Sermon on 2 Kings 7:3-11 | The Day of Good News

NewspaperThe Day of Good News (2 Kings 7:3-11)

I started kindergarten with Rodney, and we went all the way through high school together. He and I had a great deal of classes together. I had lunch with him. He and I were rather close friends.

We were seniors. Rodney had a job that required him to come home late at night. One night, Rodney was coming home late from work, he fell asleep, veered off the road and crashed. It was in the wee hours of the morning before his mangled body was found.

I went to school the next morning, not knowing that anything had happened and learned that my friend had died overnight. I think that would be difficult for any high school student, and my class was by no means the only one to experience the death of a classmate. However, what troubled me most was that I knew Rodney was lost. According to what God teaches in His Word, it could not be any other way. Yet, I had always been too involved in my own stuff, too embarrassed, too nervous to ever say a word to Rodney about his soul. One day, I’m going to be called to stand before God to answer for that. Do you really think that God appreciates what I did or that he approves of it?

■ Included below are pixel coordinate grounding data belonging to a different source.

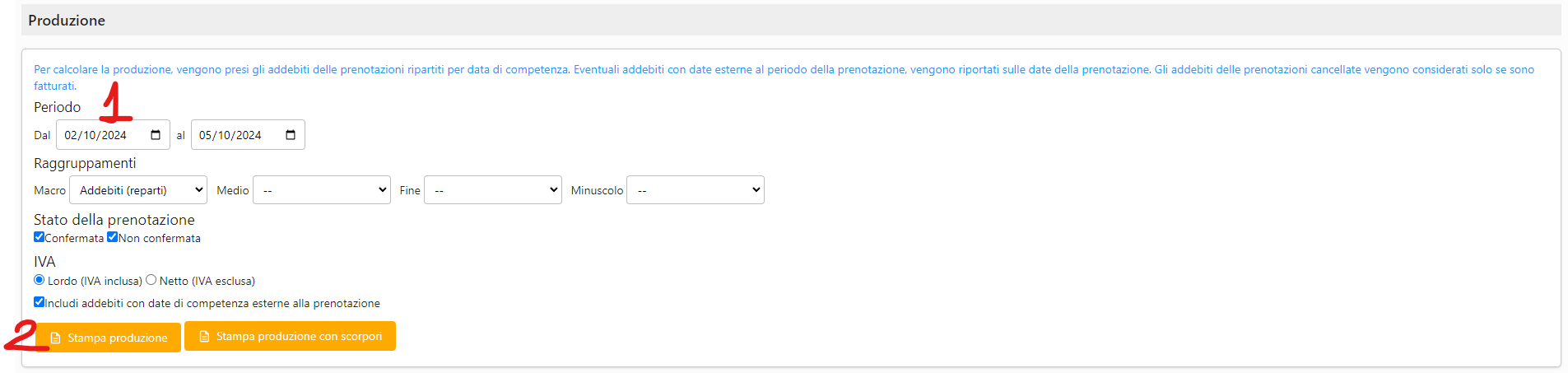
Task: Select Lordo (IVA inclusa) radio option
Action: tap(39, 280)
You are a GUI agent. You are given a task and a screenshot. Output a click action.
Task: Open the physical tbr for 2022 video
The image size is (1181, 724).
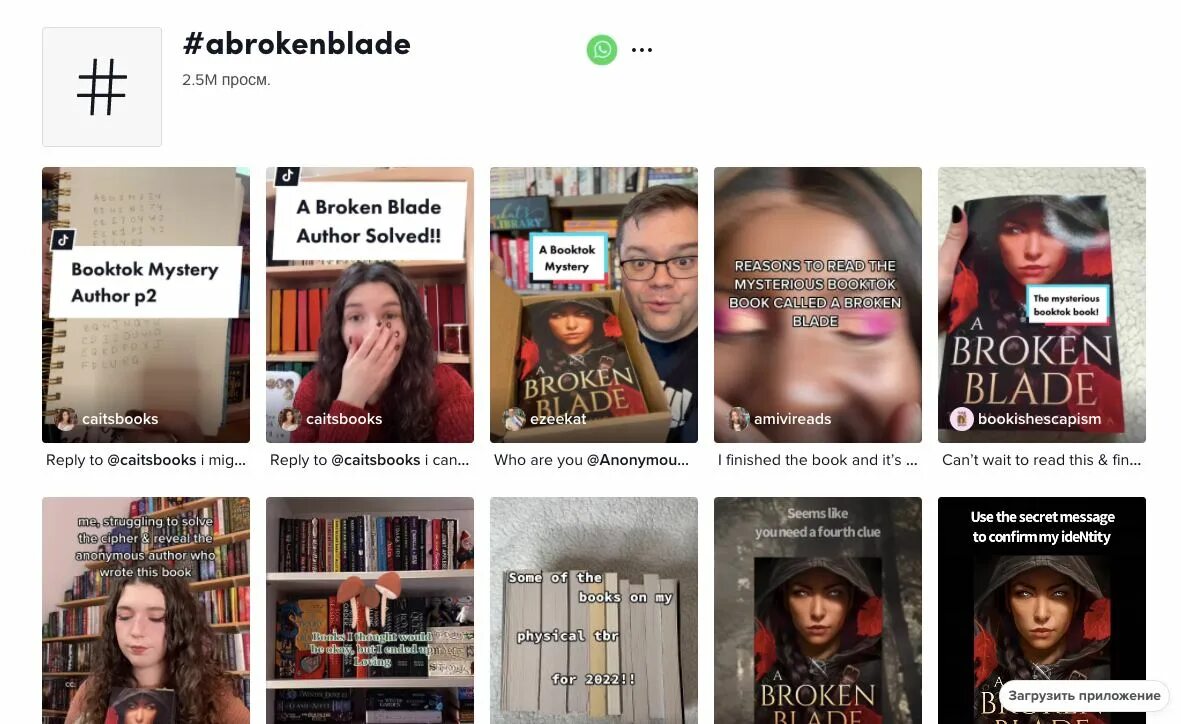click(594, 610)
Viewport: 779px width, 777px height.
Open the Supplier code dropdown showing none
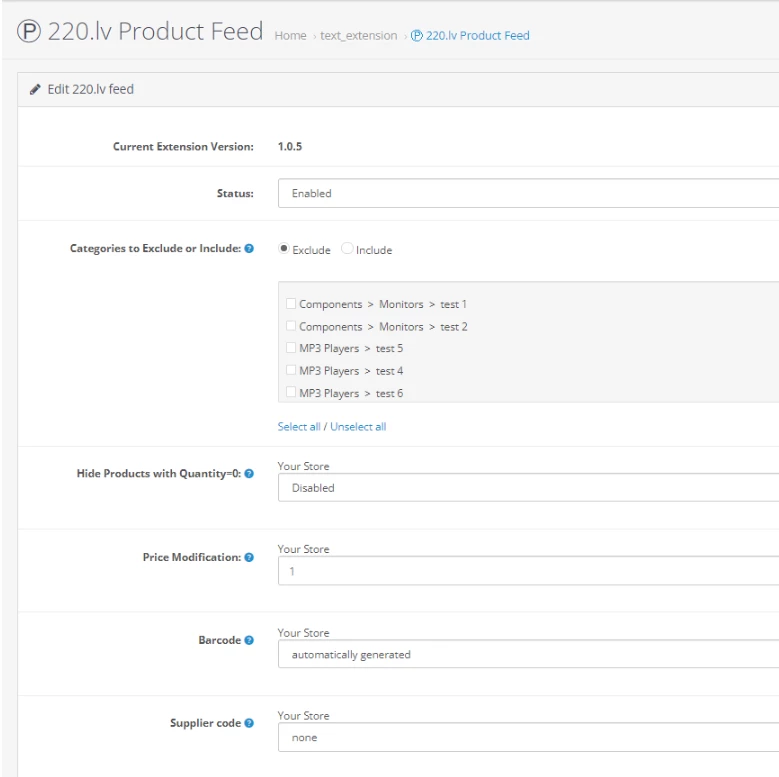pyautogui.click(x=528, y=738)
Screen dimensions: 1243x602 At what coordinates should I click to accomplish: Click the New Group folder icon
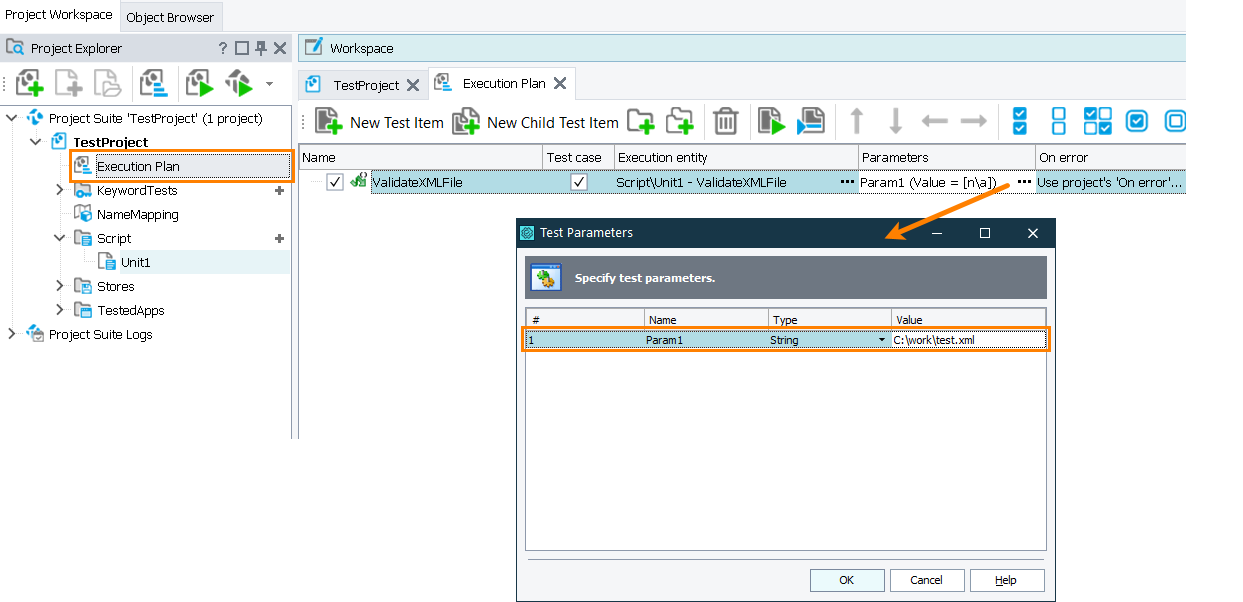(x=640, y=120)
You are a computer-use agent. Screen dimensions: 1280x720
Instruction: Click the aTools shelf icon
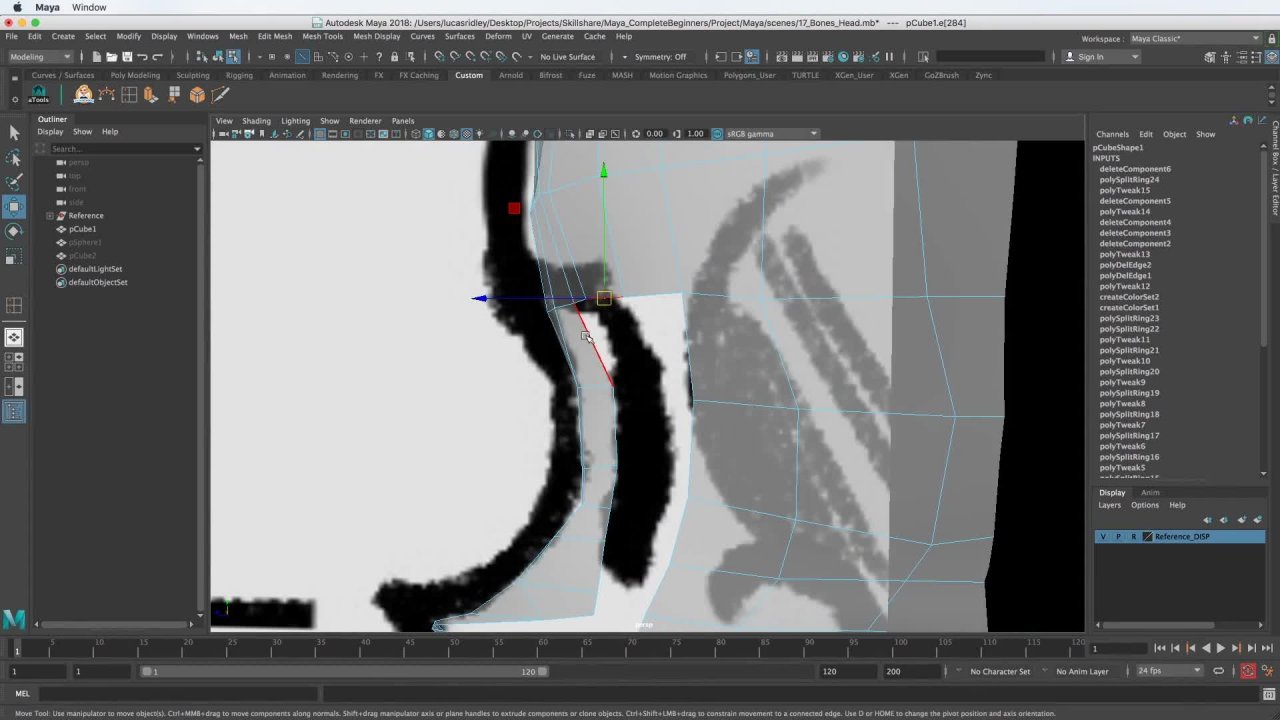(x=38, y=95)
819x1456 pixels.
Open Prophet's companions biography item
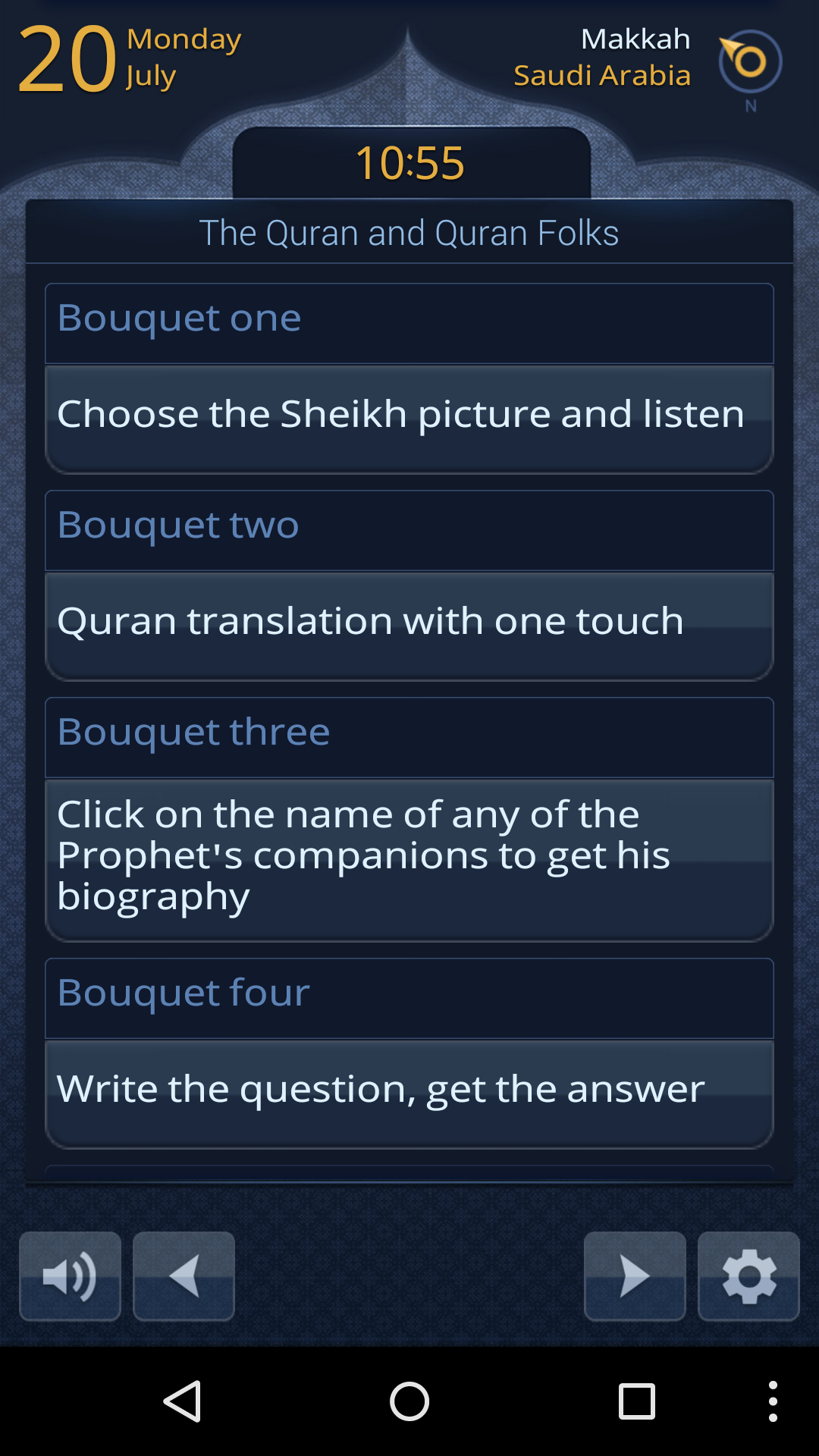click(410, 859)
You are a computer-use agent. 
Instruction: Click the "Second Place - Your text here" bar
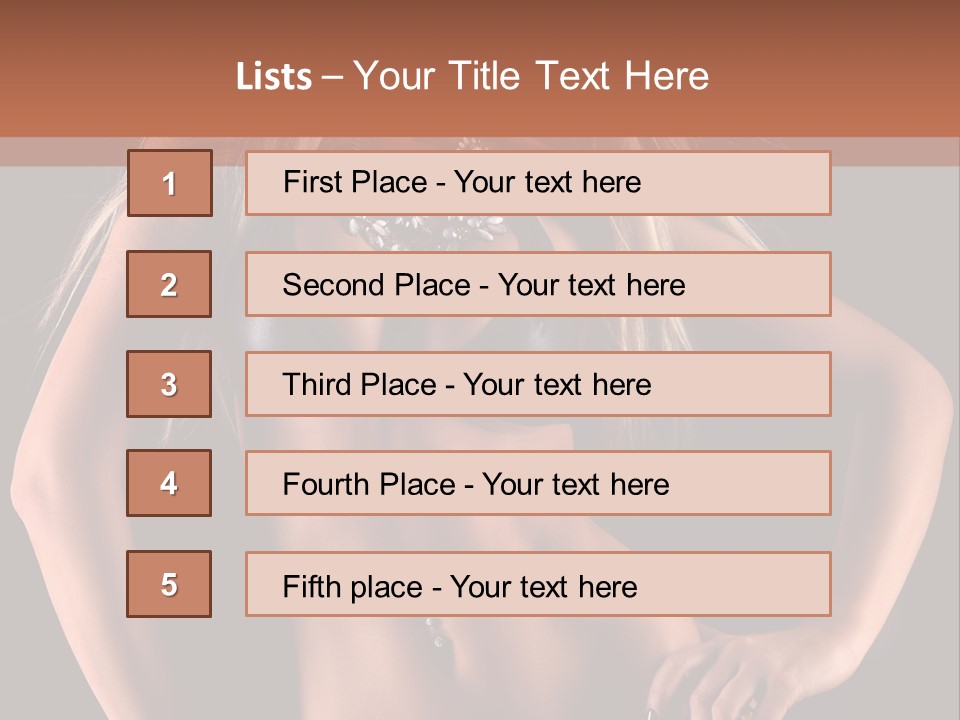[538, 284]
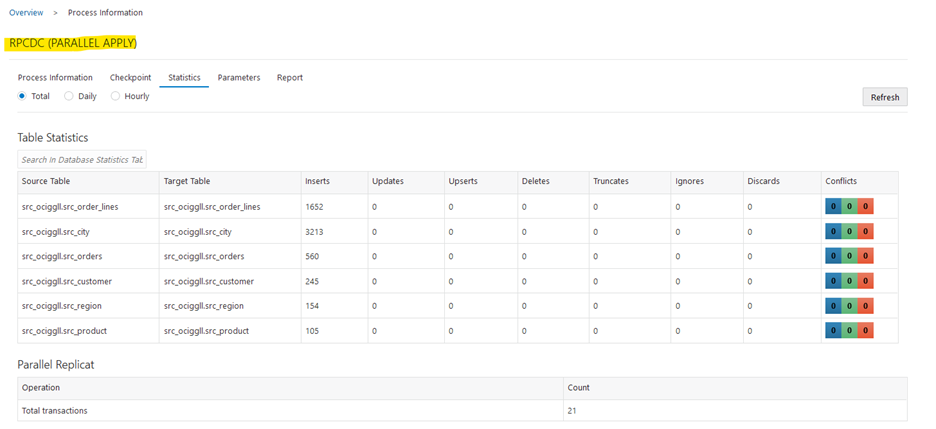Click blue conflict badge for src_customer row

[833, 281]
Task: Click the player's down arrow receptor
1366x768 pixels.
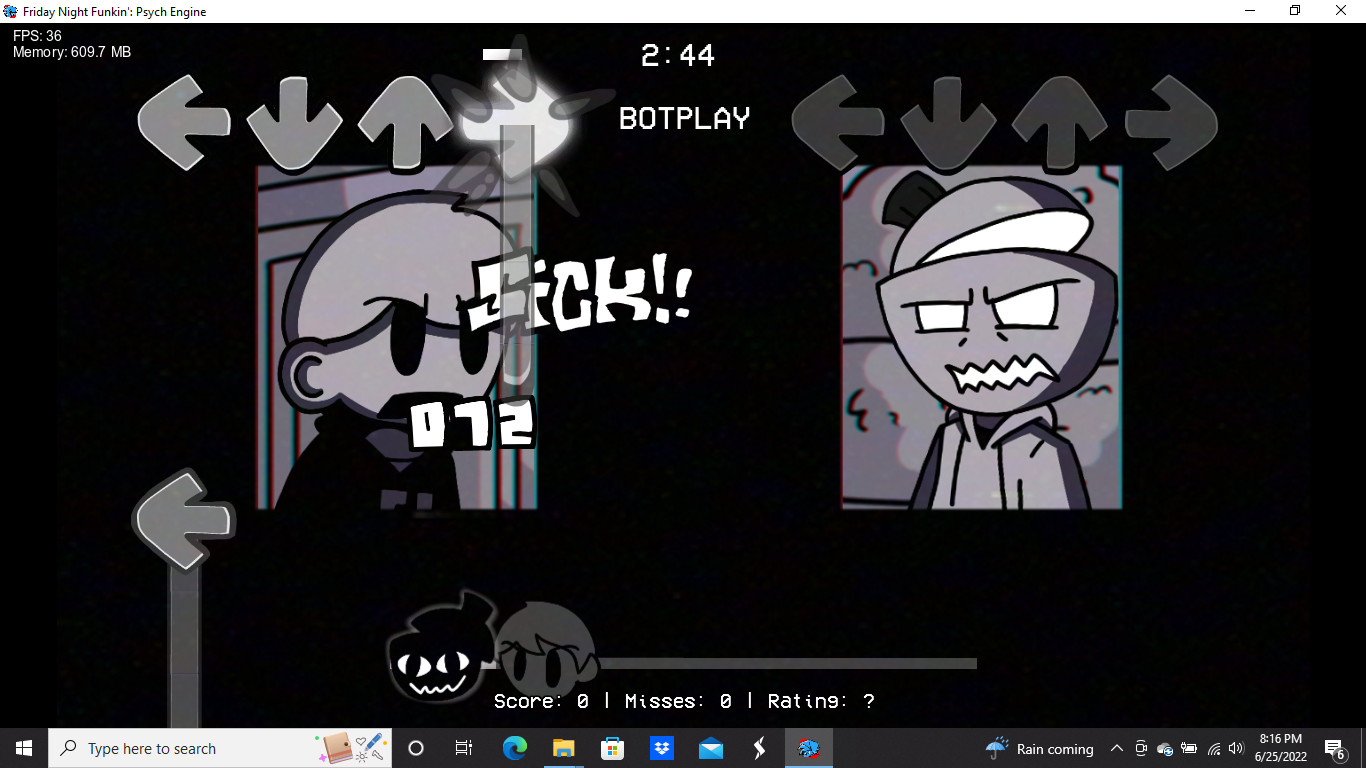Action: click(948, 122)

There are days that I can clearly see the faces of people who are now beyond the reach of the Gospel but to whom I never opened my mouth!

What about you? Can you think of people for whom there is now no hope but people you once had a chance to reach for Jesus? Is there a family member to whom you never spoke? A coworker? A friend?

The Gospel is now firmly in our hands. “But we have this treasure in jars of clay, to show that the surpassing power belongs to God and not to us” (2 Cor 4:7). The Gospel is in our hands, and we have an opportunity in coming days to share the Gospel.

The truth of God we wish to hear this morning concerns four men. They are outcasts because of leprosy, and they are trying to survive a horrible famine in Samaria. But, in the midst of the famine, these four men discover an abundance of food. They don’t keep the food to themselves, but they go and report their find to the city’s gatekeepers. These men provide a powerful example to us, and they teach us: “Good news is to be shared.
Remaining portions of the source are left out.